I:=I A,B  copy B into A.
C:=C A,B  copy B into A.
I:=C A,B  copy B into A.

I+=I A,B
C+=C A,B
I+=C A,B
}}}

also -=, *=, /*

{{{
I:=I+I A,B,C
}}}

also -, *, /, and for C as well.

{{{
MEMCOPY

IFI==0 A, BR
IFI==I A, B, BR

also !=, >, >=, <, <=
also for C.
}}}

And also some "combined" macros, which expand into optimized 6502
instructions (some for loops, for example):

{{{
I--==0 A, BR       Decrement A; if not 0, branch.
I++!=I A, B, BR    Increment A; if not B, branch
I++<=I A, B, BR    Increment A; if less than or equal to B, branch.

IZERO A            Same as I:=I #0.


FOR  ... various forms, inc. some which use the Y register for fast loops.

CALL location
}}}

To call another procedure, use I:=I etc to copy values into the procedure's
IN and INOUT parameters, then use CALL to call into it.
A processor will examine ASM+ files to look for CALL, IN, OUT, INOUT,
FUNC, and PROC commands.


The first peephole optimization step would try to fold constants,
combine copies together (so that they're all done at once), and combine
separate macros into specialized combined macros (like the ones listed
above).

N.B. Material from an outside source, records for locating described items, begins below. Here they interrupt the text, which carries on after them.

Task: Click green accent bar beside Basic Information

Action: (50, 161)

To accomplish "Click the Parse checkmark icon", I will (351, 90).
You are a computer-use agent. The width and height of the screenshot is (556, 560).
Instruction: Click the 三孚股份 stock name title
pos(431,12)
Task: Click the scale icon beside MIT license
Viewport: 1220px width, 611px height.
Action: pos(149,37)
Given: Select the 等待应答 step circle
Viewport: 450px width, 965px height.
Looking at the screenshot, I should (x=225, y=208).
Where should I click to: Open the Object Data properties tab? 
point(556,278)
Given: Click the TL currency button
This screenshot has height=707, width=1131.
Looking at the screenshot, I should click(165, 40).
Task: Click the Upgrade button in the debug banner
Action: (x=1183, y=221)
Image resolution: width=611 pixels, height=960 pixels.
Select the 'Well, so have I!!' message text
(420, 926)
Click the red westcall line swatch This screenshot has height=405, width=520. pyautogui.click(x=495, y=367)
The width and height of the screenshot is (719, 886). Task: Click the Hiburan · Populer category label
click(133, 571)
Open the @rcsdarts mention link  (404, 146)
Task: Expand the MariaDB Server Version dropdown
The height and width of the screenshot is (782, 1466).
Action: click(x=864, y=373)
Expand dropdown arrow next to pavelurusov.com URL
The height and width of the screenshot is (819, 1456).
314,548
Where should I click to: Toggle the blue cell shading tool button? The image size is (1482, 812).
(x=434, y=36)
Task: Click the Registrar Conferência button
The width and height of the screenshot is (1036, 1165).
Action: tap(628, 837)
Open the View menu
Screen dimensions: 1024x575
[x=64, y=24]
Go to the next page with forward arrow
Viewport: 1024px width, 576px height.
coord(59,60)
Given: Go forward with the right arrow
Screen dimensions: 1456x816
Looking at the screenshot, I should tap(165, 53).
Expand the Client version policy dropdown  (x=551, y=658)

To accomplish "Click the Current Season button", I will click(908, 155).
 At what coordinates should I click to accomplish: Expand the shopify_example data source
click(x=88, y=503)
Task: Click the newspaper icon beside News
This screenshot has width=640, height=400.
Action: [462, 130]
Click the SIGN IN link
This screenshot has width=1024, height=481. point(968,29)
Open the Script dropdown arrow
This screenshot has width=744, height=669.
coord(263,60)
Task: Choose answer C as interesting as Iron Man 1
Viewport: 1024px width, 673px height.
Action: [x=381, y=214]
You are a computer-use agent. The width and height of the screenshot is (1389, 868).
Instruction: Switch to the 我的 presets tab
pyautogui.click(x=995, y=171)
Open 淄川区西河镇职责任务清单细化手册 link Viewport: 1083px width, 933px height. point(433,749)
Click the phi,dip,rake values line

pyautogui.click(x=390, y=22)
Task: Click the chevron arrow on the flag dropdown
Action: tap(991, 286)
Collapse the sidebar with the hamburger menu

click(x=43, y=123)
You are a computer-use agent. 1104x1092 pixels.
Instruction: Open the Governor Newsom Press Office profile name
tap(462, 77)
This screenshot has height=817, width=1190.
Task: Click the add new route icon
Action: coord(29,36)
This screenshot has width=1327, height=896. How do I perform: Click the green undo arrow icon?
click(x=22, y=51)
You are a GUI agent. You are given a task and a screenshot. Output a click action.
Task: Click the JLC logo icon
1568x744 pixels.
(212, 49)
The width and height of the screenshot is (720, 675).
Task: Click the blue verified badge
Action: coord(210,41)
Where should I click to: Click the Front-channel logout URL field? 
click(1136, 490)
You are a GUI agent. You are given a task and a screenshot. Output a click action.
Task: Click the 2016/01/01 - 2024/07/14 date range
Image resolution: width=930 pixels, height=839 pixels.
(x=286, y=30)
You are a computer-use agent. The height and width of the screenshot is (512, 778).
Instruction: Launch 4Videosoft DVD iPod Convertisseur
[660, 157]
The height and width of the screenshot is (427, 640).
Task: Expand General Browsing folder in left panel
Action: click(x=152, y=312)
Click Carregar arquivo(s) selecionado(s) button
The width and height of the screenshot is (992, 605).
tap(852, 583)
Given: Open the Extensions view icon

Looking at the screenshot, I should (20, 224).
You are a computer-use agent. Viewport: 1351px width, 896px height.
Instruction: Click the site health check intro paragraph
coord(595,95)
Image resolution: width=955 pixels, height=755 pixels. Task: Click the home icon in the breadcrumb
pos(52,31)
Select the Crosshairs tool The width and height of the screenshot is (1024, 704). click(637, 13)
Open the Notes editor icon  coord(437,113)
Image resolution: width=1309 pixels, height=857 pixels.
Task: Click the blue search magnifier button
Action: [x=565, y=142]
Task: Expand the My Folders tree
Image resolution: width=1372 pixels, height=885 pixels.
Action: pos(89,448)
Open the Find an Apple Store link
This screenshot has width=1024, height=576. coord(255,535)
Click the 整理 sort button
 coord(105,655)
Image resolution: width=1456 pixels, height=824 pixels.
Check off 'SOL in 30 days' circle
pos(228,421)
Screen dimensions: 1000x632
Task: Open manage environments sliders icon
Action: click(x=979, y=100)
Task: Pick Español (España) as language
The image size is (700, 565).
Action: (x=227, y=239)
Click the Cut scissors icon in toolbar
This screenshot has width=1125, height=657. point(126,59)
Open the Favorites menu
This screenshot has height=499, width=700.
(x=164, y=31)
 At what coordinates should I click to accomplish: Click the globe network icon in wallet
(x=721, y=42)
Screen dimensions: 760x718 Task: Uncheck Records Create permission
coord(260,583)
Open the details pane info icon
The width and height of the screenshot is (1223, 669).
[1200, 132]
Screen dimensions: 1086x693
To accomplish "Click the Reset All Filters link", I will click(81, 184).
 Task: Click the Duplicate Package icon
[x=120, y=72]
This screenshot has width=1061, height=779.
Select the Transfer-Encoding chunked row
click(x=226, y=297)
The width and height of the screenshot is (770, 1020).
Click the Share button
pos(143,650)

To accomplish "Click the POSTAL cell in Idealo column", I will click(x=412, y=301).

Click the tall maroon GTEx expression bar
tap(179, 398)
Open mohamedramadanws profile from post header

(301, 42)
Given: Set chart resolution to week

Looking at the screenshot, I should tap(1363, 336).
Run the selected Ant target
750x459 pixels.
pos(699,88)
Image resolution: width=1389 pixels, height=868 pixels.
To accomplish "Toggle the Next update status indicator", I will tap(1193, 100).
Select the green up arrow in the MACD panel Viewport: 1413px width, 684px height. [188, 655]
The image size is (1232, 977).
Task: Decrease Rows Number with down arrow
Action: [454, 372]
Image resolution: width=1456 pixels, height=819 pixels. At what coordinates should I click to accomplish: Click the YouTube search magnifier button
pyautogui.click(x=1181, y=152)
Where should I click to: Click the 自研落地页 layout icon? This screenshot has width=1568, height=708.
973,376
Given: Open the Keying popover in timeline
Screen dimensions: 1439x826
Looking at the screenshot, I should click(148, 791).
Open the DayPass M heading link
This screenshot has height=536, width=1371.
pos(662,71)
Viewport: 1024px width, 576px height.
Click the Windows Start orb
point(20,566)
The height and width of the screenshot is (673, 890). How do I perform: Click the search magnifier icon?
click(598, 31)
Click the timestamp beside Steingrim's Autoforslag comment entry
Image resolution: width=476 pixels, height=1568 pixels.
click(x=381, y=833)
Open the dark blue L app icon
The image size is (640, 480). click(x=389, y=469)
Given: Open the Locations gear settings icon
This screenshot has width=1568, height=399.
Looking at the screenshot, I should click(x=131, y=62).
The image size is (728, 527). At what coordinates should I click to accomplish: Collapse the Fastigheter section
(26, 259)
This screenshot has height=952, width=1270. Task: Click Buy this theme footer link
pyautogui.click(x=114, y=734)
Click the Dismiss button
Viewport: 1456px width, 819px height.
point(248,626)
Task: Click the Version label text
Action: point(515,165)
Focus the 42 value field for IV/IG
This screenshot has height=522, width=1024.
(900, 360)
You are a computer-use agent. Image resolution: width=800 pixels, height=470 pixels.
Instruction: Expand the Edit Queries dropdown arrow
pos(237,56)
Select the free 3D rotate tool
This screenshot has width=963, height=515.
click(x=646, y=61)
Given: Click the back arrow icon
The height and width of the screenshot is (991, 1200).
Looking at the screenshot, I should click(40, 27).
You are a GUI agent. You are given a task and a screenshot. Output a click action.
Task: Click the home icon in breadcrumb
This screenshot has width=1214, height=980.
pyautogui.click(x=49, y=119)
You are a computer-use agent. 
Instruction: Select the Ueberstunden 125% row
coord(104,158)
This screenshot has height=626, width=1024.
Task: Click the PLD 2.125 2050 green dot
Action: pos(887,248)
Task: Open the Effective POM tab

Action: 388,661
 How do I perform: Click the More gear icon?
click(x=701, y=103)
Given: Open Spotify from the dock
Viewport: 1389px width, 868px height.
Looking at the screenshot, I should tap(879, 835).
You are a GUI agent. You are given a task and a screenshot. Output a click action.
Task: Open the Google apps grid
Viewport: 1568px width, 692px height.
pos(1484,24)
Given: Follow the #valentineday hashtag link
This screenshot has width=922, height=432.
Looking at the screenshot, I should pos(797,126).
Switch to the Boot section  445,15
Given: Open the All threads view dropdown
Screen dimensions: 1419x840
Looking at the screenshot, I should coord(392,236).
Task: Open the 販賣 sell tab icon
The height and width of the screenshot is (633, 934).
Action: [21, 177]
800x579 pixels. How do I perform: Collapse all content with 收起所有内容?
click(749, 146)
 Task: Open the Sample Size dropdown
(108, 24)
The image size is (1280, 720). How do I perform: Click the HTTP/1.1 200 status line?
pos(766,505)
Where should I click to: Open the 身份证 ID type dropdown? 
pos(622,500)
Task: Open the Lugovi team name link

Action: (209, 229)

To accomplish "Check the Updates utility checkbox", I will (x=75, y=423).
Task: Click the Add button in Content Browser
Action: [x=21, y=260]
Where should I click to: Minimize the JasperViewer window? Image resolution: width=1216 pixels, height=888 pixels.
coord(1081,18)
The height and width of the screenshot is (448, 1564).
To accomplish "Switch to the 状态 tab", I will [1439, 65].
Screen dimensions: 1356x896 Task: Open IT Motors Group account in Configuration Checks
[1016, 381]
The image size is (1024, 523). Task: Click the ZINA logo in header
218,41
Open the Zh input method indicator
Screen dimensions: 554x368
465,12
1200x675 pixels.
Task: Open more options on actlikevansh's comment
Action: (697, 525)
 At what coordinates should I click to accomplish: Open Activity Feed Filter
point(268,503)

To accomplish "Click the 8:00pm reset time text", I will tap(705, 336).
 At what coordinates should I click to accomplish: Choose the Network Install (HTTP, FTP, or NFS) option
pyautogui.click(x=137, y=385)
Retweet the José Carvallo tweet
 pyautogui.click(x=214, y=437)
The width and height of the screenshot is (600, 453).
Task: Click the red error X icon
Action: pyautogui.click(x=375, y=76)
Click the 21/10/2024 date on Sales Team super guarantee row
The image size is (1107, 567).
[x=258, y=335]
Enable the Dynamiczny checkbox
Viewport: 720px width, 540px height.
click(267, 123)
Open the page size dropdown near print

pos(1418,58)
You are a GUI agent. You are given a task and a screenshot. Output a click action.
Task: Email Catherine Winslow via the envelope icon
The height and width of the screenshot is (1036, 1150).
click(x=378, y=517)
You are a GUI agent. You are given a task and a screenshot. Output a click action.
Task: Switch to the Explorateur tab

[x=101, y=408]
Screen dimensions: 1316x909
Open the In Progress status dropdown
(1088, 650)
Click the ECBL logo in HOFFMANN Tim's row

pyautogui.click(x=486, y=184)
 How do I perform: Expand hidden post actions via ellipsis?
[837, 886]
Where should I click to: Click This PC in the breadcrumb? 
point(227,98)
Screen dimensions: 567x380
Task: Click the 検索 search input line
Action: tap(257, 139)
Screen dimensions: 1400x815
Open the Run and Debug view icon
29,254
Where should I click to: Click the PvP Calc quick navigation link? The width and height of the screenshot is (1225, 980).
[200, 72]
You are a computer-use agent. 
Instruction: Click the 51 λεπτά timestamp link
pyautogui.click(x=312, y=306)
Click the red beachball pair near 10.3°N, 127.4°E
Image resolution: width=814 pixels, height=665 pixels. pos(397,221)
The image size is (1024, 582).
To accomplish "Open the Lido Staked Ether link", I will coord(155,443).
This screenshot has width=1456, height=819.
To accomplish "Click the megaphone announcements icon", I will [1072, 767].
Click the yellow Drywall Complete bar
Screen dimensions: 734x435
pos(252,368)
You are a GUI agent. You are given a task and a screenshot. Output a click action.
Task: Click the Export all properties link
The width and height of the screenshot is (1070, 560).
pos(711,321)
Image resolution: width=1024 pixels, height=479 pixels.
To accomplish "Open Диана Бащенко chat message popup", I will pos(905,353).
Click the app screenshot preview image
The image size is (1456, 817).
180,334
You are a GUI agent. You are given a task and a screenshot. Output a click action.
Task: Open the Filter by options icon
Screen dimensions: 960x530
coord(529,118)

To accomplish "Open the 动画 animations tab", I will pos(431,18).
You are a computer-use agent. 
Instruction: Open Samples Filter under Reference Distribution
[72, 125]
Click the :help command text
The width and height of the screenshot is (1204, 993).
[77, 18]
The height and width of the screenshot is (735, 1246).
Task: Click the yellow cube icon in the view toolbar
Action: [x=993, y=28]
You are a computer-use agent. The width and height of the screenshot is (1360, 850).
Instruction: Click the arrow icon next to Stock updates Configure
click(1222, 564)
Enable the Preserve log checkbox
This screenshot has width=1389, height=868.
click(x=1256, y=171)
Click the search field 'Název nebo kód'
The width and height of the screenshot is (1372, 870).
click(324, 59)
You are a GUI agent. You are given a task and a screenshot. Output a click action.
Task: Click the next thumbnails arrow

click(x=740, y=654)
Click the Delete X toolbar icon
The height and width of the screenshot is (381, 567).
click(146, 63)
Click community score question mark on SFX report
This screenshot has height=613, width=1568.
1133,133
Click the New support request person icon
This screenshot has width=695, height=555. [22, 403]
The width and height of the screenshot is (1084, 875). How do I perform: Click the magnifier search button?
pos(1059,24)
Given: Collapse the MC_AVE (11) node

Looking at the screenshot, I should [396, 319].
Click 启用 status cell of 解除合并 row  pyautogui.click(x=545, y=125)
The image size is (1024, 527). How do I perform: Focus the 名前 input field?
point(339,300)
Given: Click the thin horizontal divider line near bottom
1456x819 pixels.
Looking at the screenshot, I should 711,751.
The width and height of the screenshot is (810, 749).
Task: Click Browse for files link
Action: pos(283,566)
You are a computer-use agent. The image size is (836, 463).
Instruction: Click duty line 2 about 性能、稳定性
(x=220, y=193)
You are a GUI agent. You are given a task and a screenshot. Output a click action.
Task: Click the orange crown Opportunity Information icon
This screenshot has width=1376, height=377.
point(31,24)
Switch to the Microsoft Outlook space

Example:  I--; IFI==0  becomes  I--==0
I:=I B, #0   becomes  CLEARI B

The second peephole optimization step would try to optimize combinations
of assembly instructions to eliminate extra work.
For example: LDA #!XXX; STA ?A; LDA #?B; STA ?C ; LDA #!XXX becomes
LDA #?B; STA ?C; LDA #!XXX; STA ?A;
so loading sets of variables with constants is faster.
For example, if the constants are <256 this would combine the high byte 0s.
If the constants were identical (say 5), similar approaches could
combine all the loads into pretty reasonable items.

{{{
JSR X ; RTS => JMP X
}}}

Two peephole steps could be used - one to see "wider" areas of code
(collections of copies, etc.), and the second one to cover
special-case asm instructions, etc.
As a quick-and-dirty implementation, lex/flex or a regular expression
engine could be used to implement the peephole optimizations.


Now for the "Simple" language.
It is to generate the ASM+ language.
It's designed to be simple to parse (probably by recursive descent or LL(1),
since they're easy to build & small).
It would be easier to create if, at first, the language were VERY restricted.

The syntax I've put down is very C-like, but with some Ada & Pascal
influences. Ideally, with the "right" definition files or simple text
preprocessing, it should compile on a stock compiler on other machines.

The syntax should also fit within the target machine limits.
For example, old Apple II's can't generate curly brackets ({}) or
underscores (_). I would substitute the dollar sign ($) for _, and
use [] instead of {} - again, to support self-hosting.

As far as parsing it goes, recursive descent is often easy to understand,
but I suspect an LL(1) parser would be better (see Fisher, page 120).
Eventually it'd be good if Simple were written in itself, and using an
LL(1) parser driver would mean that recursion wouldn't be necessary
(which would be an expensive operation in Simple).
Also, a table-driven parser would be much smaller (inserting comparisons
everywhere would make the compiler large) & according to Fisher they
tend to be faster too (that's surprising).
The table could be used to at least list what are legal tokens where
an error occurs, and for LL(1) it's easy to add an automatic error repairer.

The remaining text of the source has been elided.